Bunu Yahudiler biliyor mu?
Tabii ki biliyorlar. Bu yüzden bazı eleştiriler ortaya çıkmıştır. Tevrat’ı içeriği bakımından ilk eleştiren Yahudi kral Menasseh’tir. O, Tevrat’ın vahiy yoluyla geldiğini inkâr etmiştir. Tevrat’ı eleştiren ve vahiy ürünü olduğunu reddeden bir başka Yahudi, Hivi el-Belhi’dir. Tevrat hakkındaki sözleri dolayısıyla Rabbani Yahudiler kendisine Hivi el-Kelbi demişlerdir. Belhi, Tevrat’ı 200’e yakın noktada tenkit etmiştir. Yahudi âlimleri olan rabbiler arasında da Tevrat’ın yazımında kronolojik sıra bakımından yanlışlıklar olduğunu dile getirenler olmuştur. Aydınlanma filozoflarından Moses Mendelssohn, Tevrat’ın tamamının vahye dayanmadığını ileri sürmüştür.
Hristiyanlar Tevrat’a nasıl bakıyorlar?
Hristiyanlar Eski Ahit’i Kitab-ı Mukaddes’in ilk bölümü olarak kabul eder ve bugünkü Tevrat’ın, Tanrı Yahve tarafından vahyedilmiş kitap olduğuna inanırlar. Bütün Hristiyan kiliseleri prensip olarak İskenderiye Yahudilerine ait kutsal kitaplar listesini benimsemiştir. Ancak metinler ve tercümeler arasında farklılıklar bulunmaktadır. Bu yüzden Protestanlar bazı bölümleri apokrif yani dinen geçersiz saymışlardır. İkinci Vatikan Ruhani Meclisi (1962-1965) ise Eski Ahit’i oluşturan kitaplar için “Sahih olmayan, hükümsüz metinler ihtiva etmektedir.” yargısında bulunmuştur. (Maurice Bucaille, Müsbet İlim Yönünden Tevrat İnciller ve Kur’an, s. 82, 103.)

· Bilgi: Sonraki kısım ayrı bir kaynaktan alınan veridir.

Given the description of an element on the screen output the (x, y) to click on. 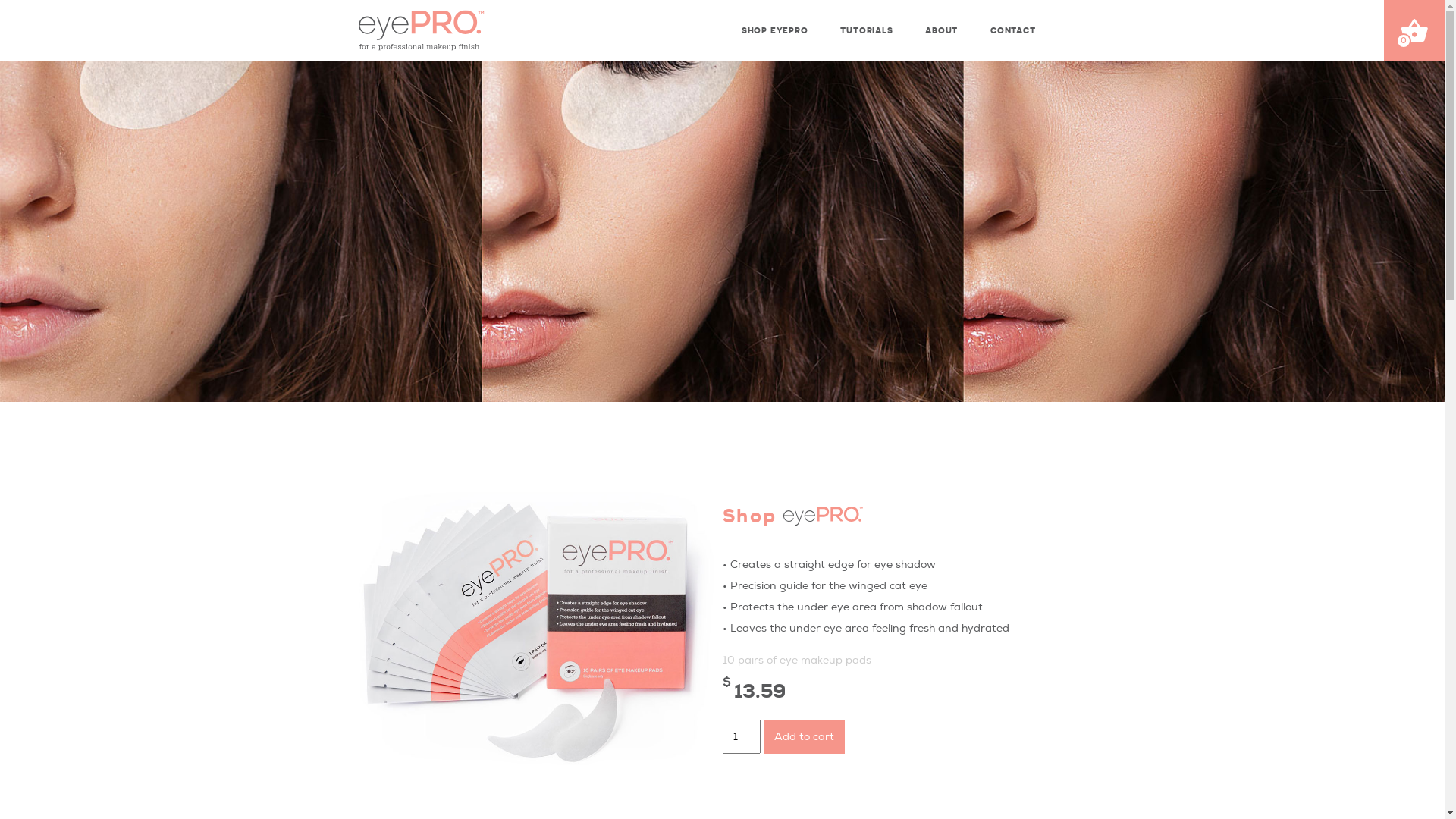
Add to cart Element type: text (803, 736)
SHOP EYEPRO Element type: text (773, 24)
CONTACT Element type: text (1010, 24)
TUTORIALS Element type: text (864, 24)
ABOUT Element type: text (939, 24)
Qty Element type: hover (740, 736)
Given the description of an element on the screen output the (x, y) to click on. 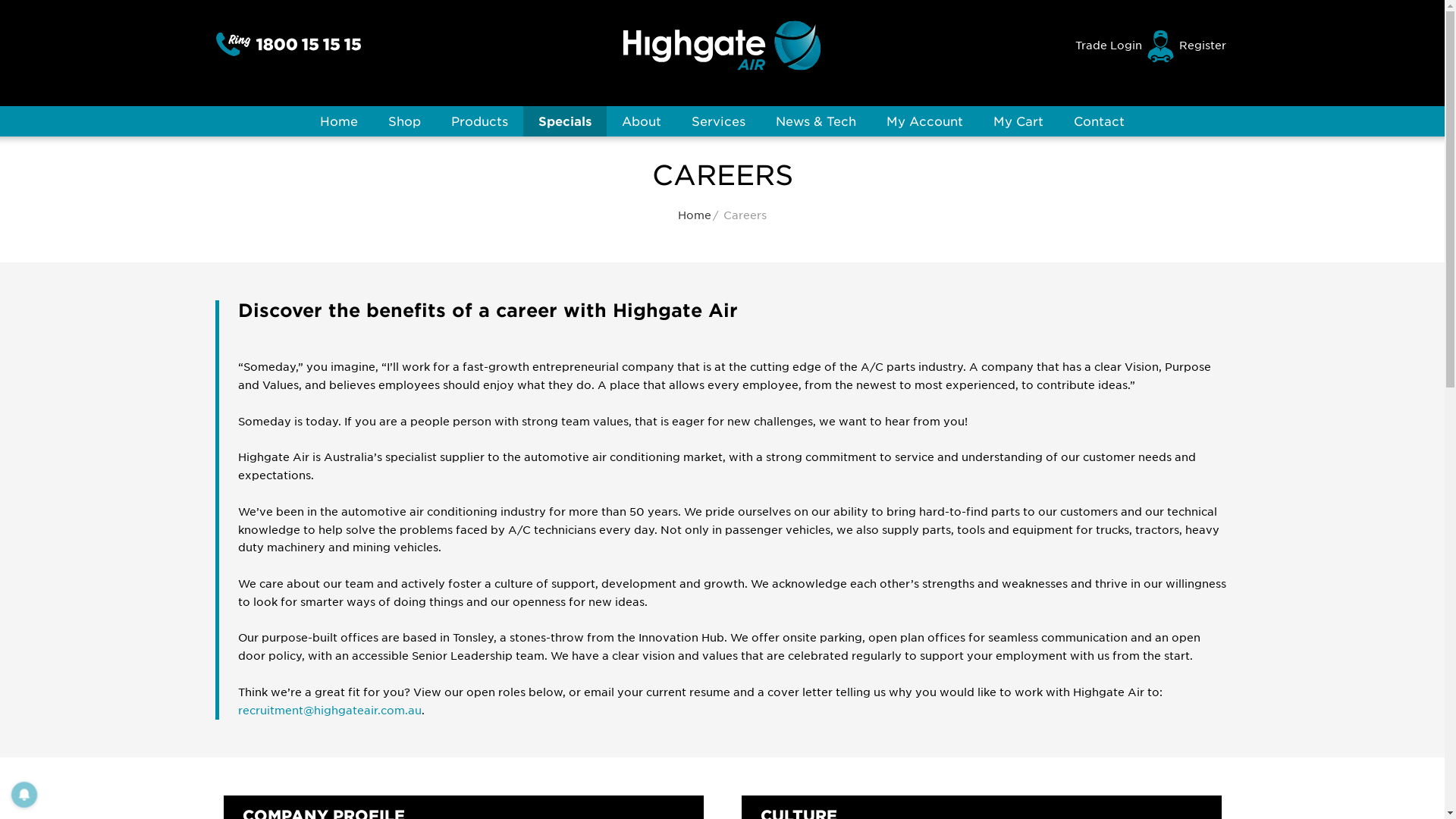
Register Element type: text (1202, 45)
Home Element type: text (338, 121)
Trade Login Element type: text (1108, 45)
10 Selgar Avenue, Tonsley, SA 5042 Element type: text (682, 734)
sales@highgateair.com.au Element type: text (647, 716)
Home Element type: text (694, 215)
Specials Element type: text (564, 121)
1800 15 15 15 Element type: text (610, 680)
19 Wicks Street, Bayswater, WA 6053 Element type: text (692, 752)
recruitment@highgateair.com.au Element type: text (329, 710)
My Cart Element type: text (1018, 121)
My Account Element type: text (924, 121)
08 7221 9621 Element type: text (634, 698)
About Element type: text (641, 121)
Products Element type: text (479, 121)
Shop Element type: text (404, 121)
Contact Element type: text (1098, 121)
Services Element type: text (718, 121)
 Webpushr Element type: text (30, 765)
News & Tech Element type: text (815, 121)
Given the description of an element on the screen output the (x, y) to click on. 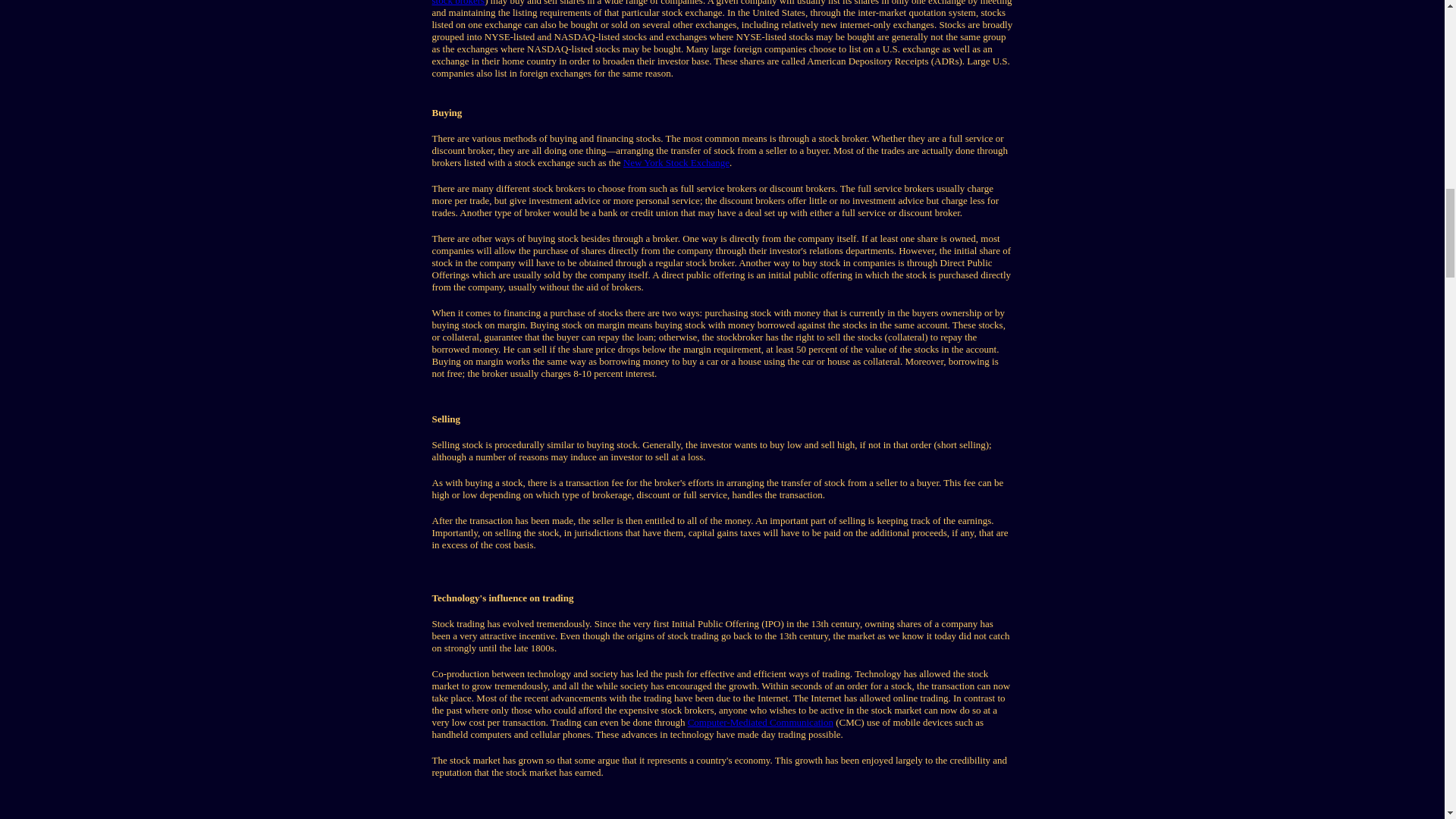
Computer-Mediated Communication (759, 722)
Computer-Mediated Communication (759, 722)
Stock broker (458, 2)
stock brokers (458, 2)
New York Stock Exchange (676, 162)
New York Stock Exchange (676, 162)
Given the description of an element on the screen output the (x, y) to click on. 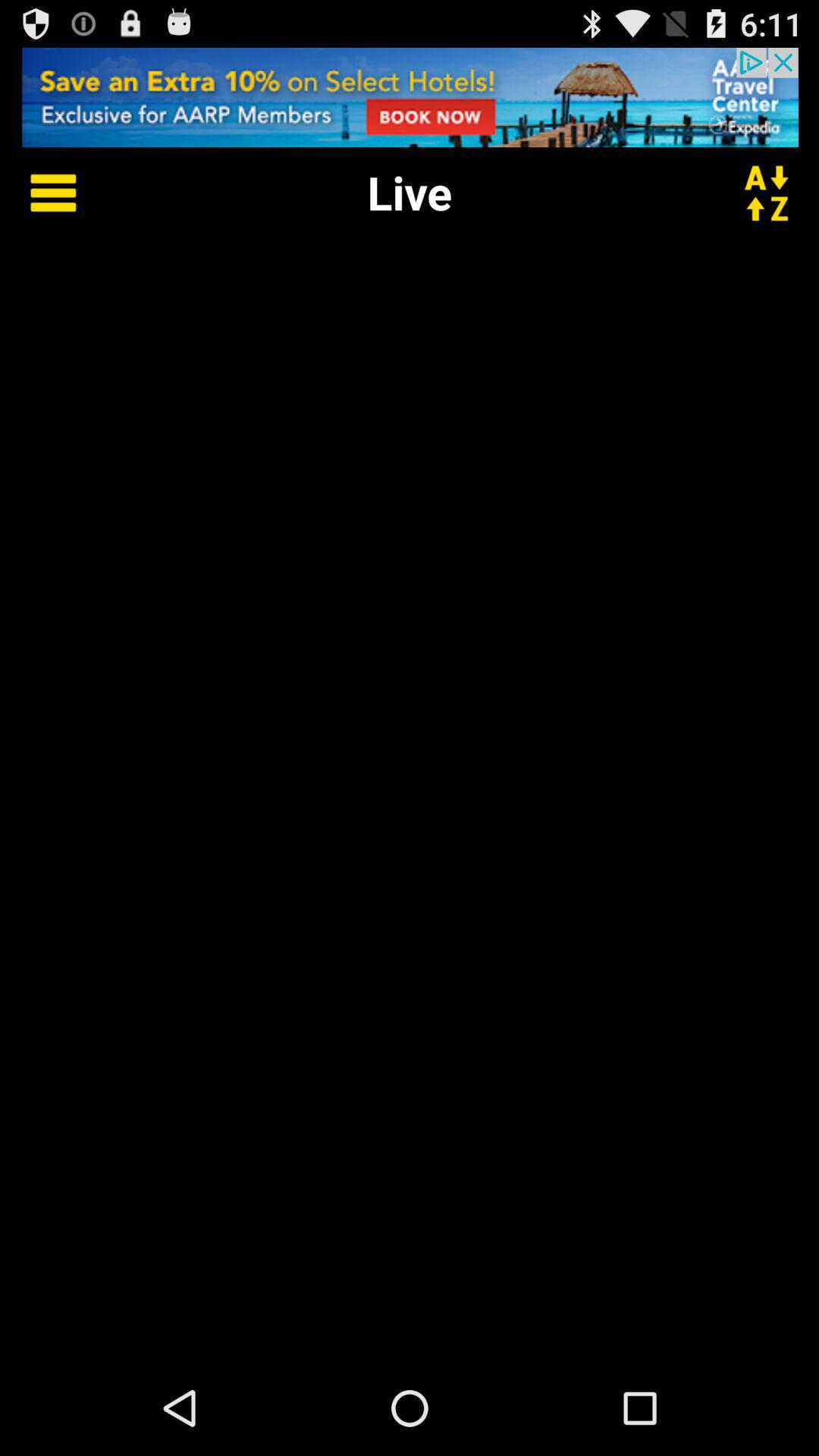
short by name (776, 192)
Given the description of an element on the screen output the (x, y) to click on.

İslam’a göre Tevrat’ın durumu ve değeri nedir?
Tevrat, Kur’an’da çoğu İncil’le birlikte olmak üzere on sekiz defa geçmektedir. Tevrat’ın, İsrailoğullarına indirilen bir kitap olduğu açıktır ancak Hz. Musa’nın ismiyle beraber Kur’an’da zikredilmez. Yani İncil’in Hz. İsa’ya, Zebur’un Hz. Davud’a indirildiği açıkça belirtilirken Tevrat Hz. Musa’yla birlikte anılmaz. Kur’an’da Hz. Musa’yla anılmamasının sebebi, Medine’deki Yahudilerin Tevrat ismini geniş anlamda kullanmaları olsa gerektir. Gelen rivayetlerden anlaşıldığına göre Medine ve civarında yaşayan Yahudiler Tevrat’ı Eski Ahit’in tamamını ifade edecek bir anlamda kullanıyorlardı. Hâlbuki Tevrat, Eski Ahit’in otuz dokuz kitabından sadece beşini oluşturmaktadır. Biz Müslümanlar Hz. Musa’ya bir kitap indirildiğine inanırız ancak bugünkü Tevrat’ın içeriğini Kur’an ve sünnete göre değerlendiririz. Tevrat’taki bilgilerin Kur’an’la uyumlu olanları doğrudur, çelişki arz edenleri ise tahrife uğramıştır.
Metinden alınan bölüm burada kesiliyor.